One GOP county chairman didn’t dispute it. “I guess I really actually feel we shouldn’t contort the voting process to accommodate the urban — read African-American — voter turnout machine.” A lawsuit was filed, and a federal court ordered the restoration of early voting hours.
It’s the sort of machination you might expect in the South, where white politicians once found so many insidious ways to stifle black voting. That’s why the Voting Rights Act of 1965 has special rules for many of these states requiring them to get Justice Department approval of any changes that affect voting. “Preclearance” was mandated because in so much of the South, white officials incessantly used every means available to disenfranchise African-Americans.
But the Ohio episode illustrates two important facts: Such tactics are hardly unique to former Confederate states, and the federal courts offer a reliable way to vindicate the rights of minority citizens.
In the case the Supreme Court heard last week, lawyers for Alabama’s Shelby County argue the mandate is unconstitutional because it unfairly singles out nine states, mostly in the South, depriving them of normal latitude in operating their elections. No one disputes that the rule made sense in 1965, or even later. But by now, critics argue, the South has evolved too far to justify being treated as guilty until proven innocent.

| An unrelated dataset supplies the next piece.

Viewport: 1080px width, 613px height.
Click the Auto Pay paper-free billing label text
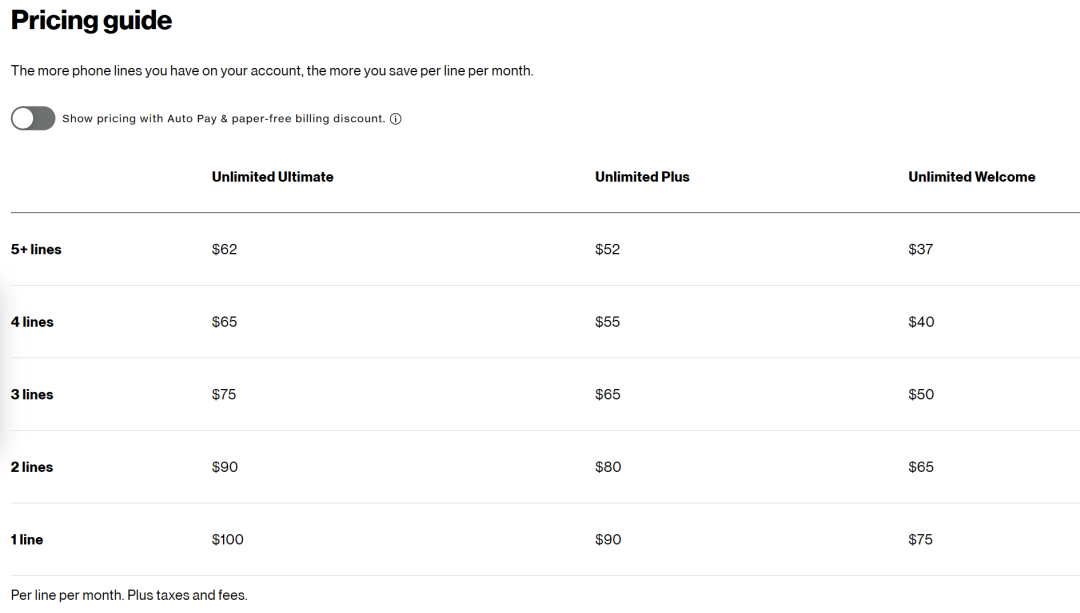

Black Southerners were once harassed, refused and even killed when they tried to register to vote. But today, as the Supreme Court noted in 2009, “the racial gap in voter registration and turnout is lower in the states originally covered by (the rule) than it is nationwide.”

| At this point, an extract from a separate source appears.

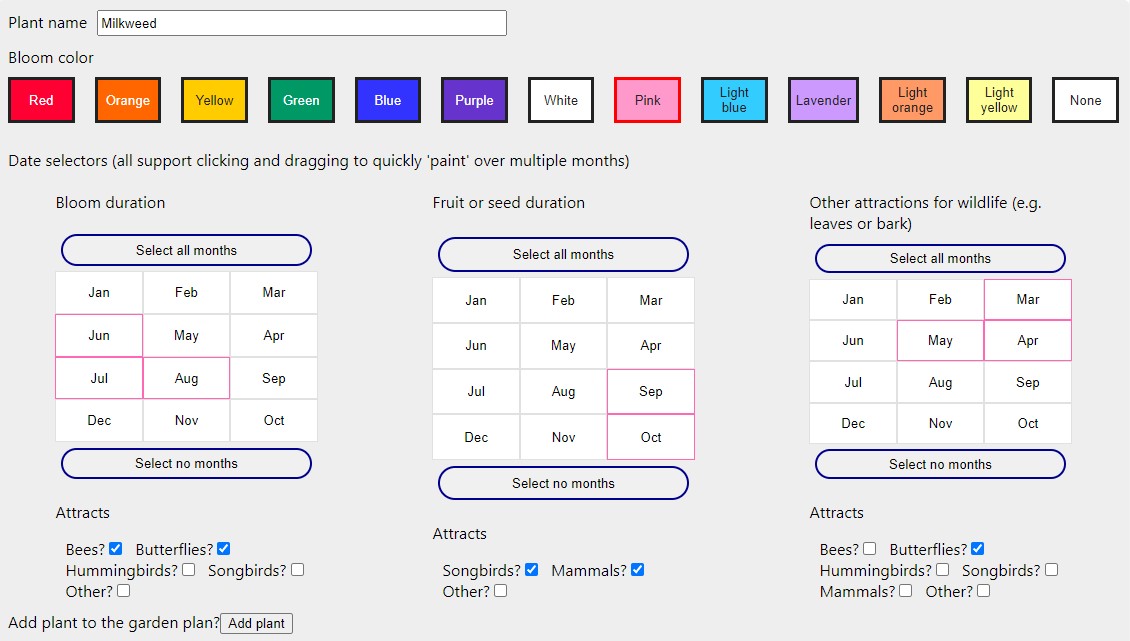Uncheck Mammals under Fruit or seed attracts

coord(637,570)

In seven of the nine states, it found, blacks were more likely to be registered than whites. The Shelby County lawyers noted that, since 1982, Illinois has had more of these voting rights lawsuits than most of the covered states. Likewise for New York. It’s rare for the Justice Department to actually reject a change submitted under preclearance — which suggests that the pattern of defiance has been irreversibly demolished.
No doubt there are instances where governments in these states try to keep blacks from going to the polls or electing minority candidates. But the same thing happens in other states as well.

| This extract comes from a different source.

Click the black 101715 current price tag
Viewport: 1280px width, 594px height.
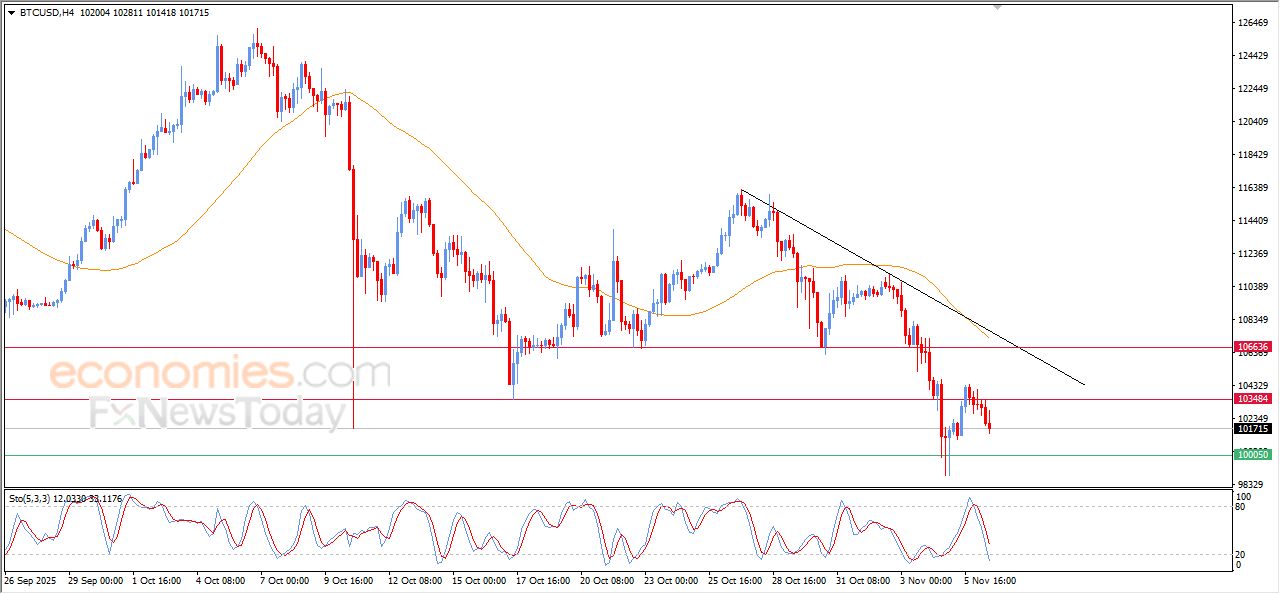pos(1253,429)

It’s hard to see why at this stage of our history these jurisdictions must meet a higher standard than the rest of the country. Absent the preclearance rule, after all, steps aimed at inhibiting minority voters would remain illegal and vulnerable to court challenge — as in Ohio. If preclearance is so important for the protection of racial minorities, on the other hand, why not apply it nationwide?
Judging from the questions posed by justices in the oral arguments, the court may very well decide that the law is no longer a fair or reasonable way to uphold the rights of minority voters. The Voting Rights Act’s differential treatment of some states was not meant to be forever — only until minority voters had secured their full rights once and for all.
Like the rest of the nation, the South is far from immune to racial conflict and prejudice. But it has changed beyond recognition, and it’s about time for the law to change as well.